So let's imagine that "nature" is the range of things people can know. That would make the supernatural all the realm of things we can't know. How much is there? We can't answer that, because by definition we can't know it.
At this point the normal objection is that if something is unknowable to us then it makes no difference, it "might as well" not exist. I think that's silly. An earthworm doesn't know anything about neoliberal economic policy, but such policies are still going to cause climate change and habitat loss that will significantly affect worm life. So the supernatural could be affecting us all the time, and we just wouldn't know it.
This is different from the definition I was using earlier. In that usage, the part of the world we don't understand might be acting according to its nature, and would thus be hidden but natural. In this other definition, anything which is knowable to science is natural and anything which isn't knowable is supernatural.

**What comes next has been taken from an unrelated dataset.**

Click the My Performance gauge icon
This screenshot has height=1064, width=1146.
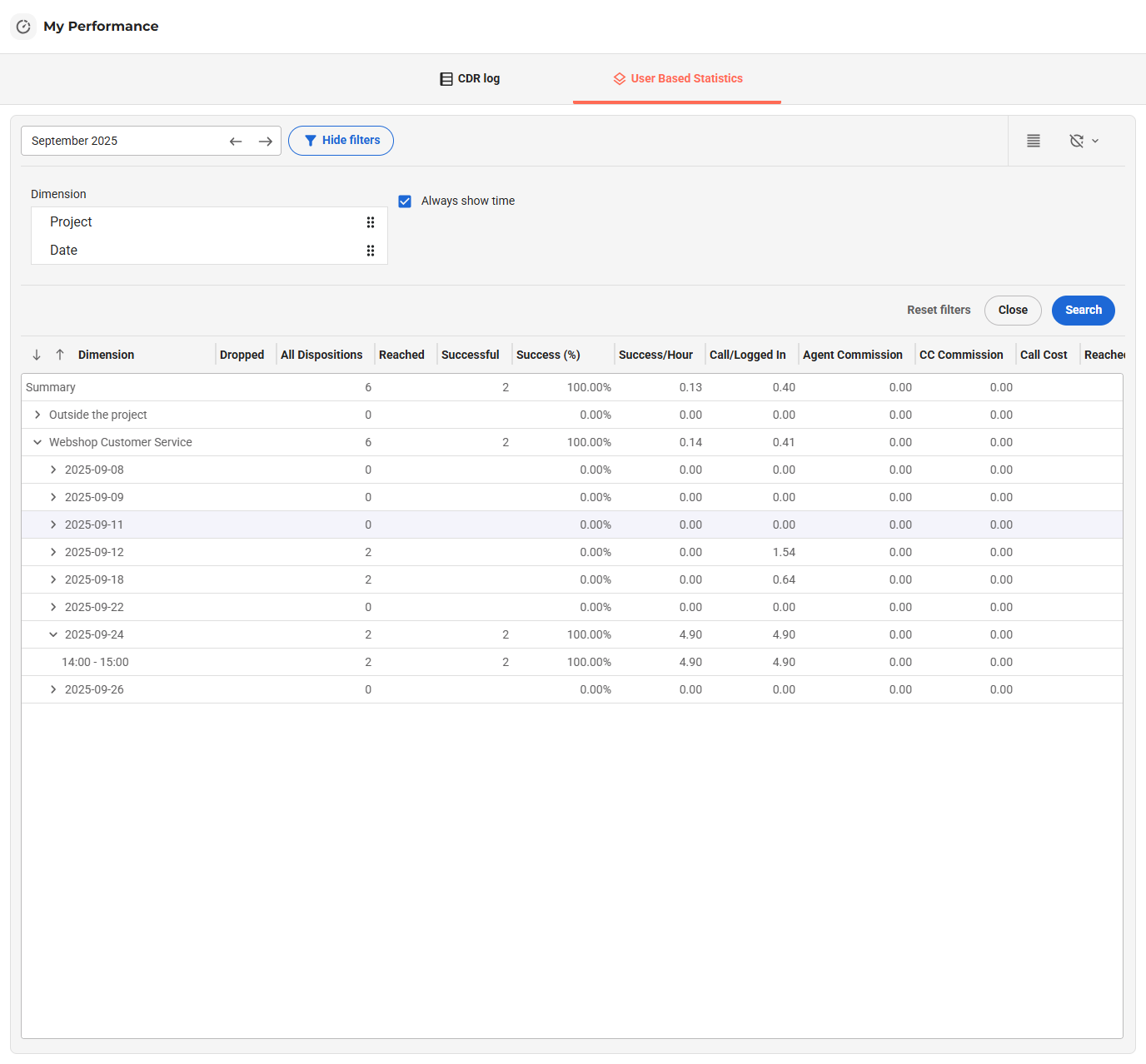23,27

OK, so we can never know if any given thing is supernatural, right?
And the only way we can tell if we will never know about something is to explore and use the scientific method to see if we can understand it, right?

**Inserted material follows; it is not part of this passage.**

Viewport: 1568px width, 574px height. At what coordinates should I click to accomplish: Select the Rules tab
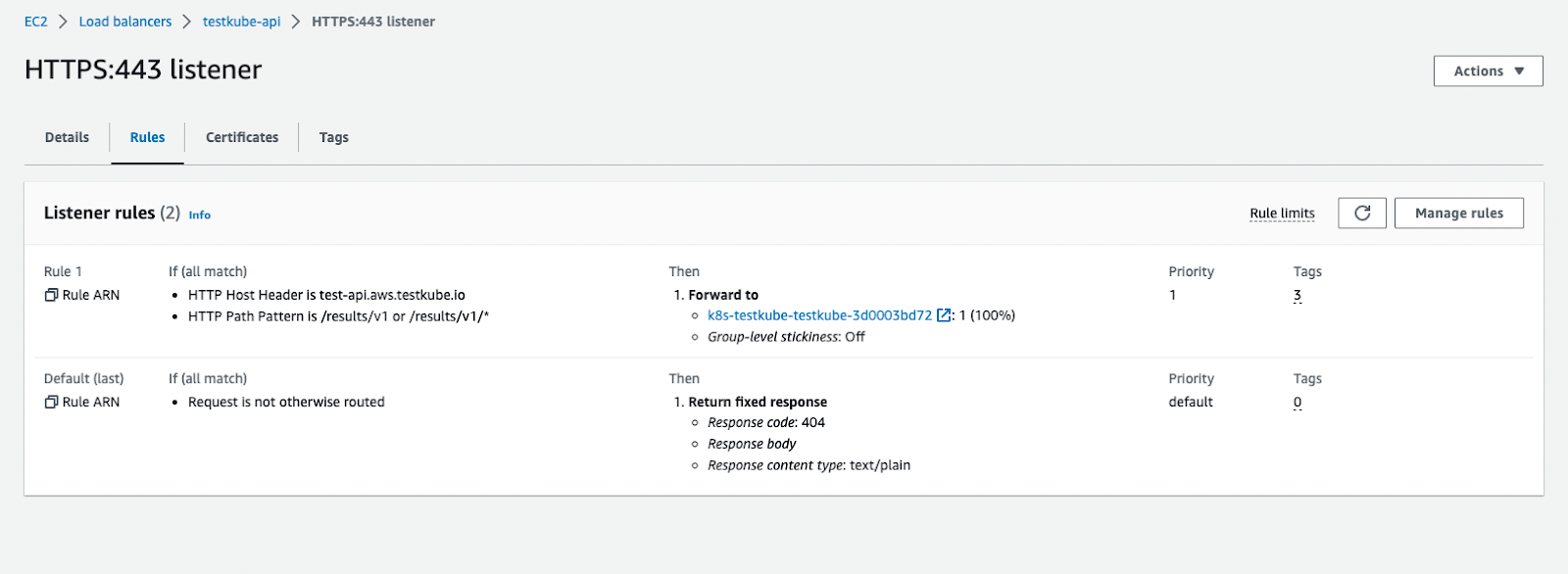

So the best approach is still to use the scientific method to *attempt* to understand anything that we come across. And, at the point our species expires, only then will something be proven to be supernatural, right?
Here's the rub. There are facts about mathematics that no person will ever know. These follow from our axioms and are consequences of what we do know, but no person will ever know them.
Do you really want to say that part of mathematics is supernatural?
Or, for example, we will probably never know what Julius Caesar ate the day before he was killed. Does that meal thereby become supernatural?
In fact, I can think of quite a number of historical events we will never know about from this point forward. By your definition, all of these are supernatural, right?
I have to say that seems a strange use of the word.